1

This question is regarding applying power transformations on input time series.

In literature the idea behind applying transformations to input time series is to stabilize variance. But I have seen that power transformations can make time series normally distributed.

The question is can we argue that for the special case of linear models (like ARIMA, prophet) making time series normally distirbuted means there is higher probability of getting residuals normally distributed. Therefore stablizing variance is not the only reason for applying transformations.

Or making input time series normal and stablizing variance are related to each other is some way.

  • It is almost never the case that a power transformation will make anything Normally distributed. All you can hope is to make the distribution approximately symmetric. Many sources confuse the aim of symmetrization with the vain hope of achieving Normality. The relationship between achieving symmetry and stabilizing variance is not universal, but it happens to hold in a variety of practical situations. https://stats.stackexchange.com/questions/4831 addresses these issues. Also see https://stats.stackexchange.com/questions/298 and https://stats.stackexchange.com/questions/24227. – whuber Feb 08 '23 at 17:57
  • Thanks @whuber for those detalied links. I also got to know about John Tukey's book you mentioned in that link. Going to read that too. – rookie_mathematician Feb 09 '23 at 11:25
  • @whuber I see you have consistently used the word "symmetry", I checked your other links.

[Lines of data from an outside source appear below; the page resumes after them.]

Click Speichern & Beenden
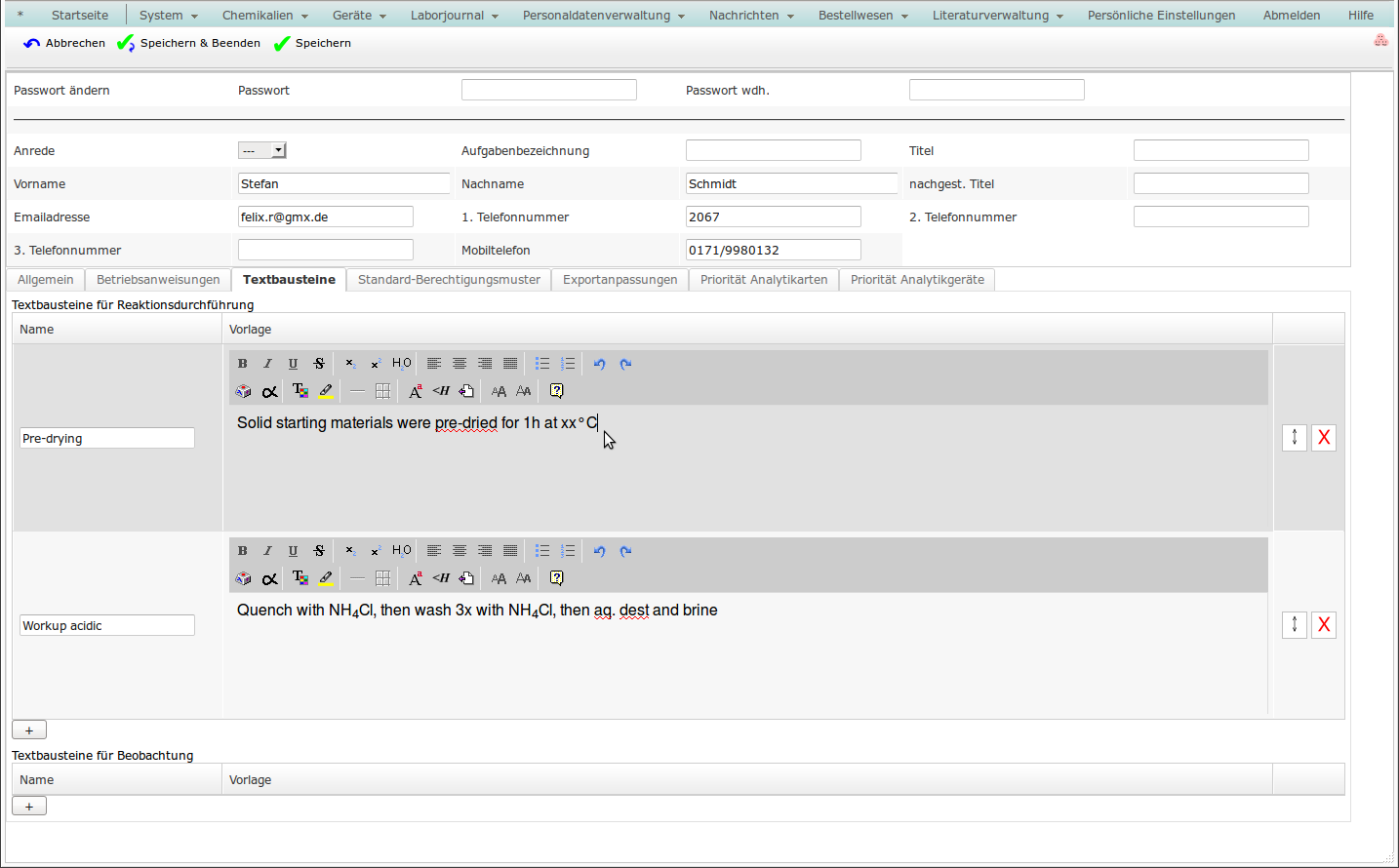The height and width of the screenshot is (868, 1399). click(x=189, y=43)
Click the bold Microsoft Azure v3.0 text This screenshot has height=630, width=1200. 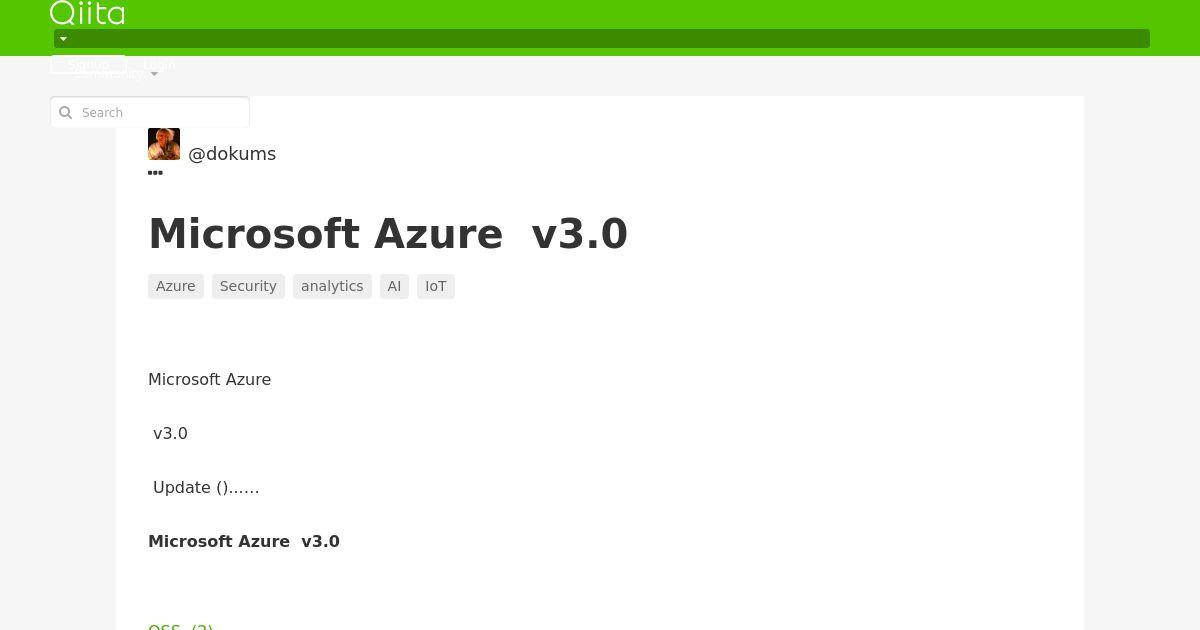click(x=244, y=541)
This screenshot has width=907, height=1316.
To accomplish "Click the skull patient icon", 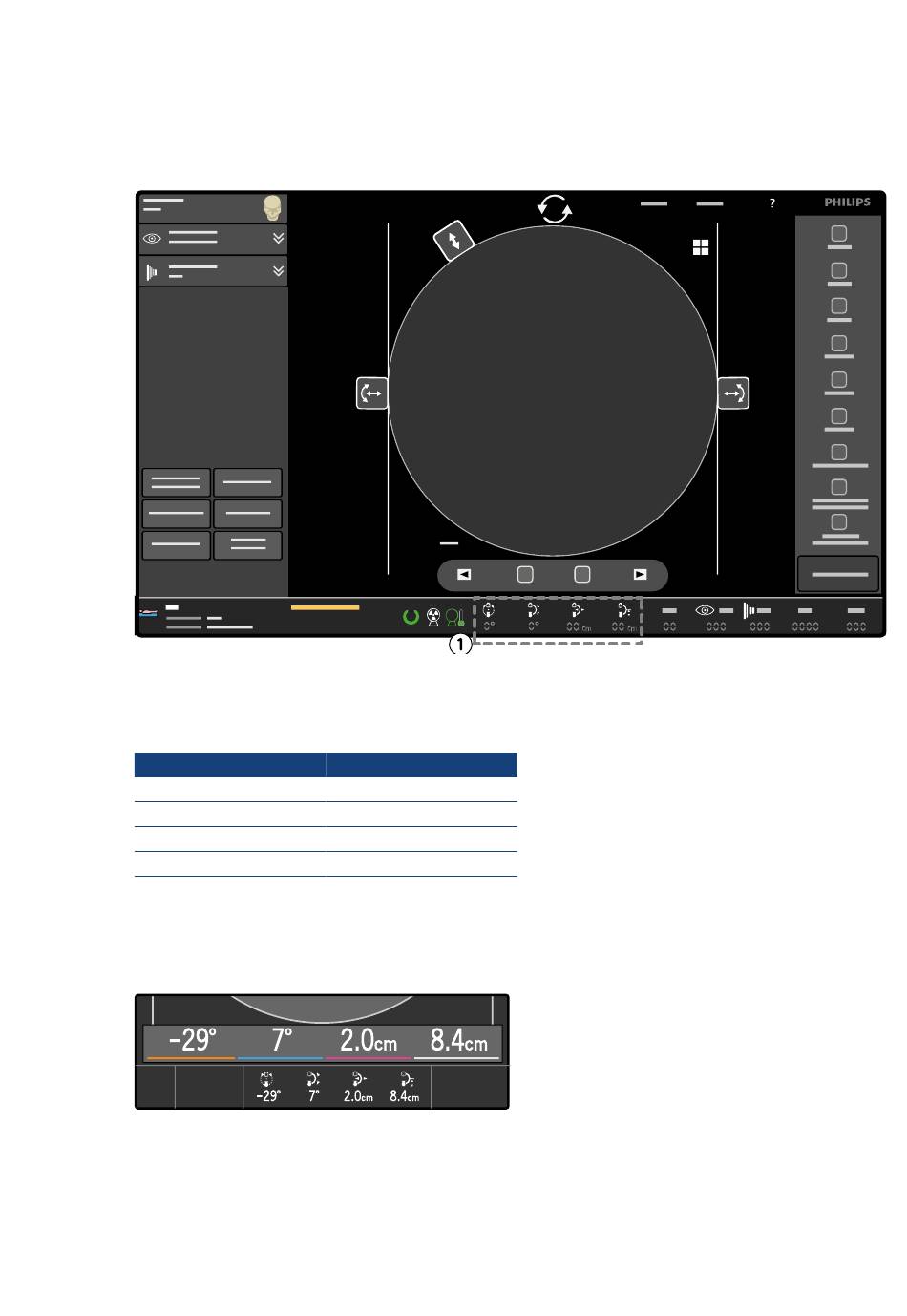I will coord(274,208).
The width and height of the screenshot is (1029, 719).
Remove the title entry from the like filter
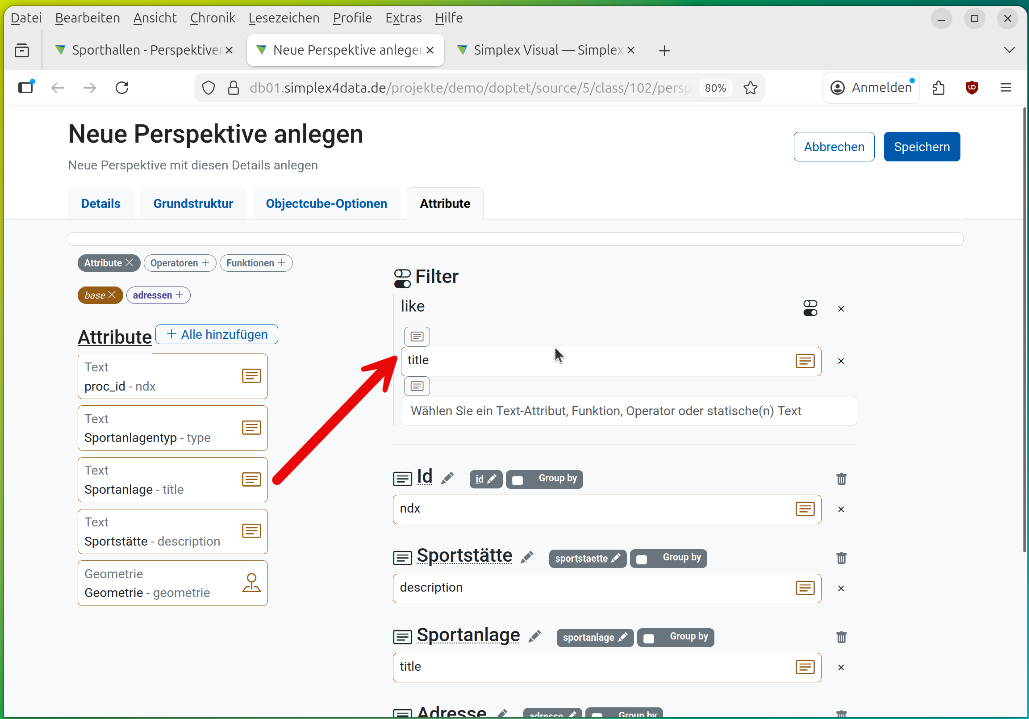coord(841,361)
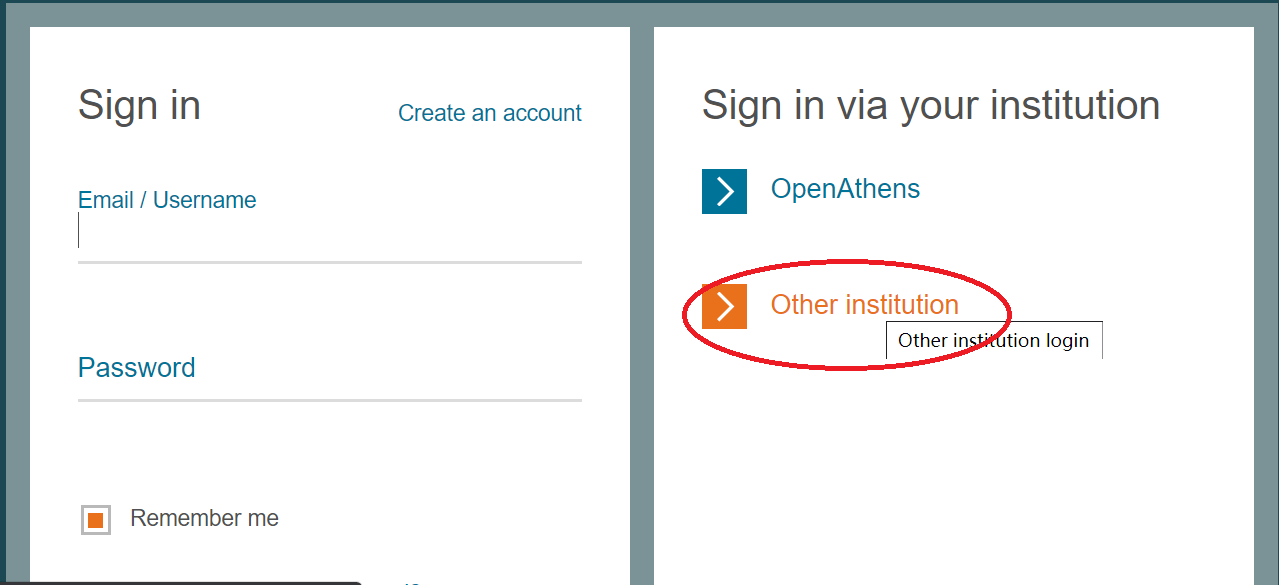Open the Create an account link
Screen dimensions: 1279x585
pyautogui.click(x=489, y=113)
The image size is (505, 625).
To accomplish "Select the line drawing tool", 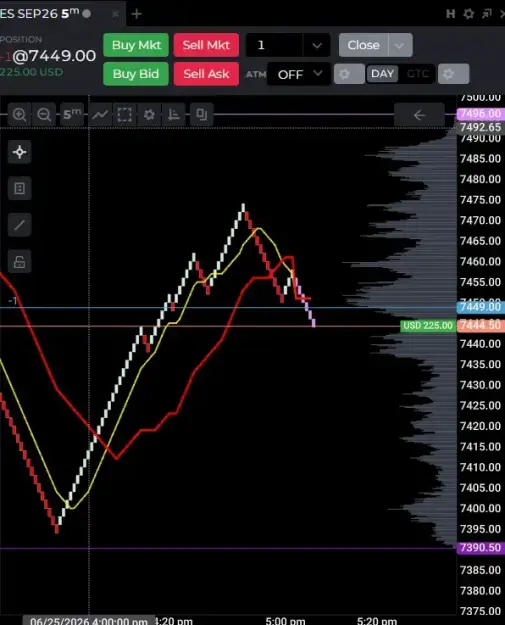I will pos(20,225).
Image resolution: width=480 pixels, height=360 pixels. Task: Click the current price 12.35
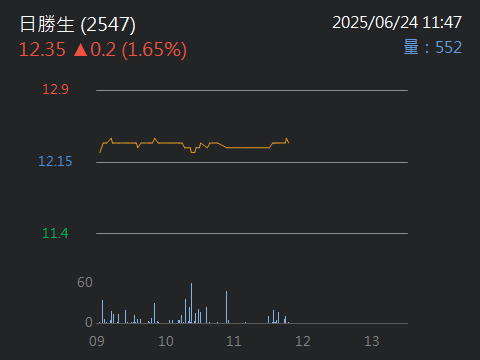(42, 50)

So by symmetry do you mean skewness or something else too. – rookie_mathematician Feb 09 '23 at 16:57
  • I use it in the sense of "approximate symmetry" employed in related threads at https://stats.stackexchange.com/a/3530/919, https://stats.stackexchange.com/a/4833/919. The practical application of this concept is illustrated in my post at https://stats.stackexchange.com/a/96684/919. Recently I offered a formal definition at https://stats.stackexchange.com/a/603002/919. A formal definition of (exact) symmetry of a distribution -- the ideal we are aiming for -- is given at https://stats.stackexchange.com/a/29010/919. – whuber Feb 09 '23 at 17:06

0 Answers0